* PROBLEM DESCRIPTION: Reproduce the items below word for word, starting at their first line and ending at the line that contains "[x=228, y=574]", with that line included. Leave the pictures out of your copy.

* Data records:
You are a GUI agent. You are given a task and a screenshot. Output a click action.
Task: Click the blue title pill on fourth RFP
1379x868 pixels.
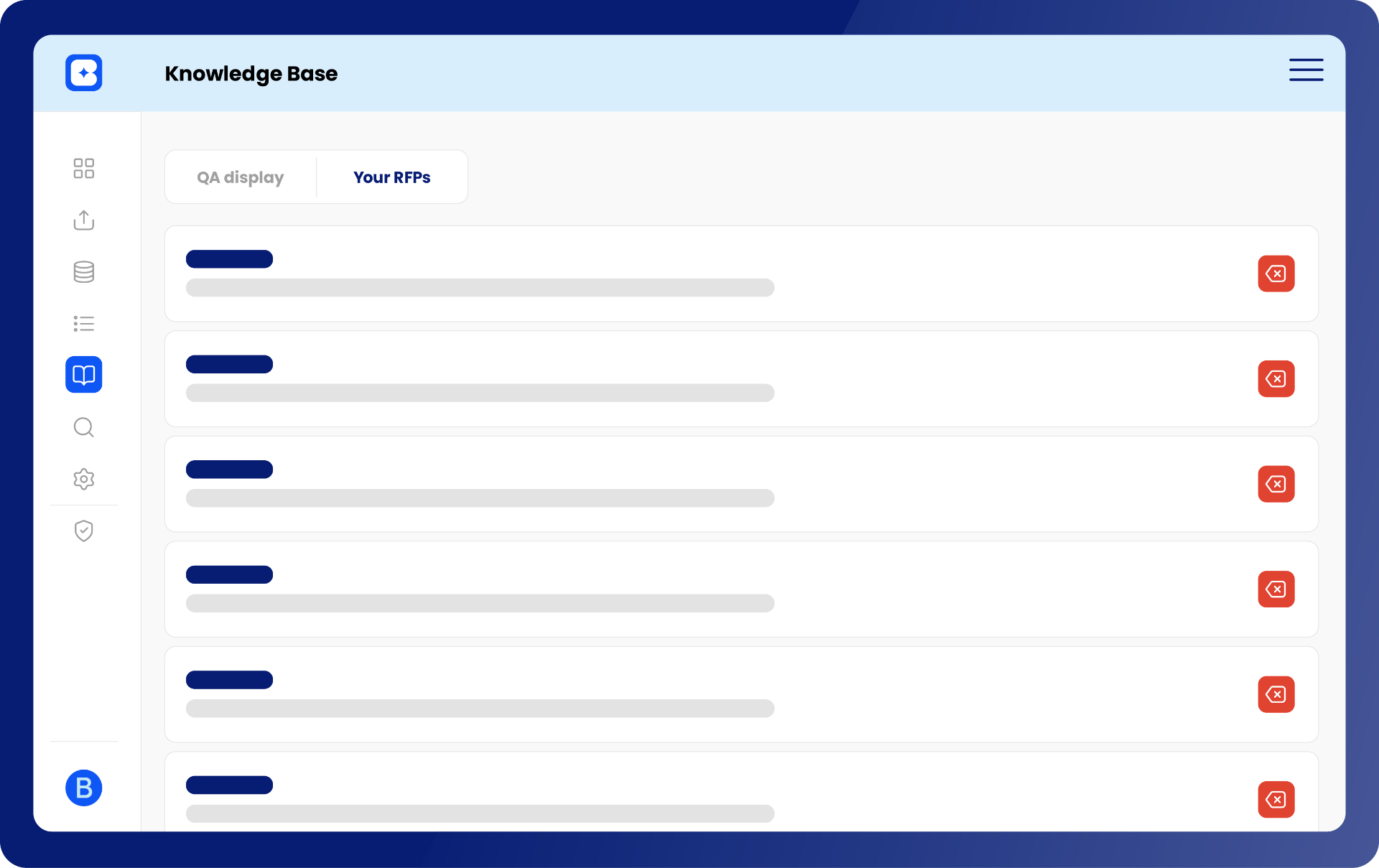[x=228, y=574]
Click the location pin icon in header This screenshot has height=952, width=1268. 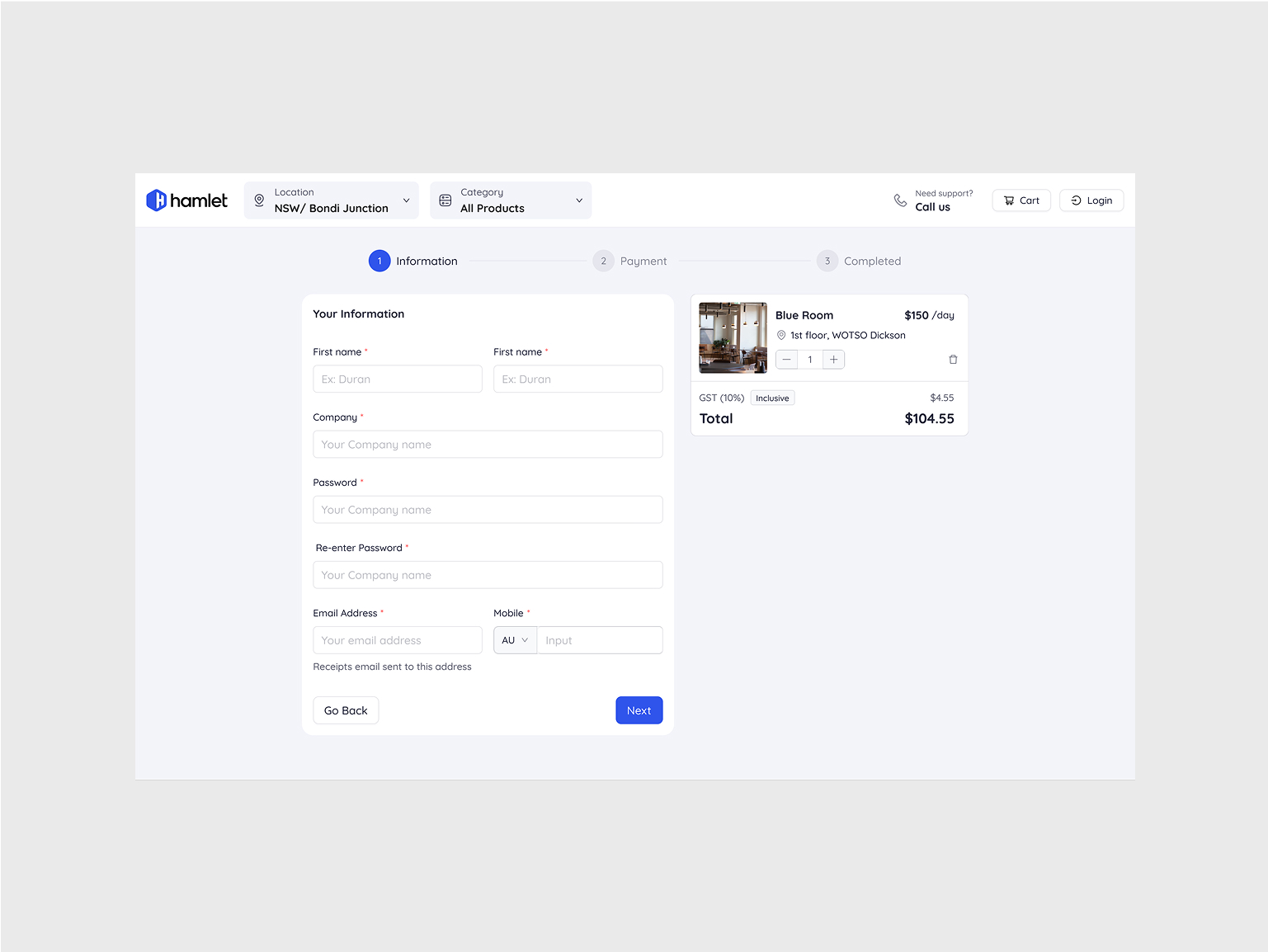(x=259, y=200)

* OUTPUT OF THE EXERCISE:
You are a GUI agent. You are given a task and a screenshot. Output a click action.
Task: Click the blue title pill on fourth RFP
1379x868 pixels.
[x=228, y=574]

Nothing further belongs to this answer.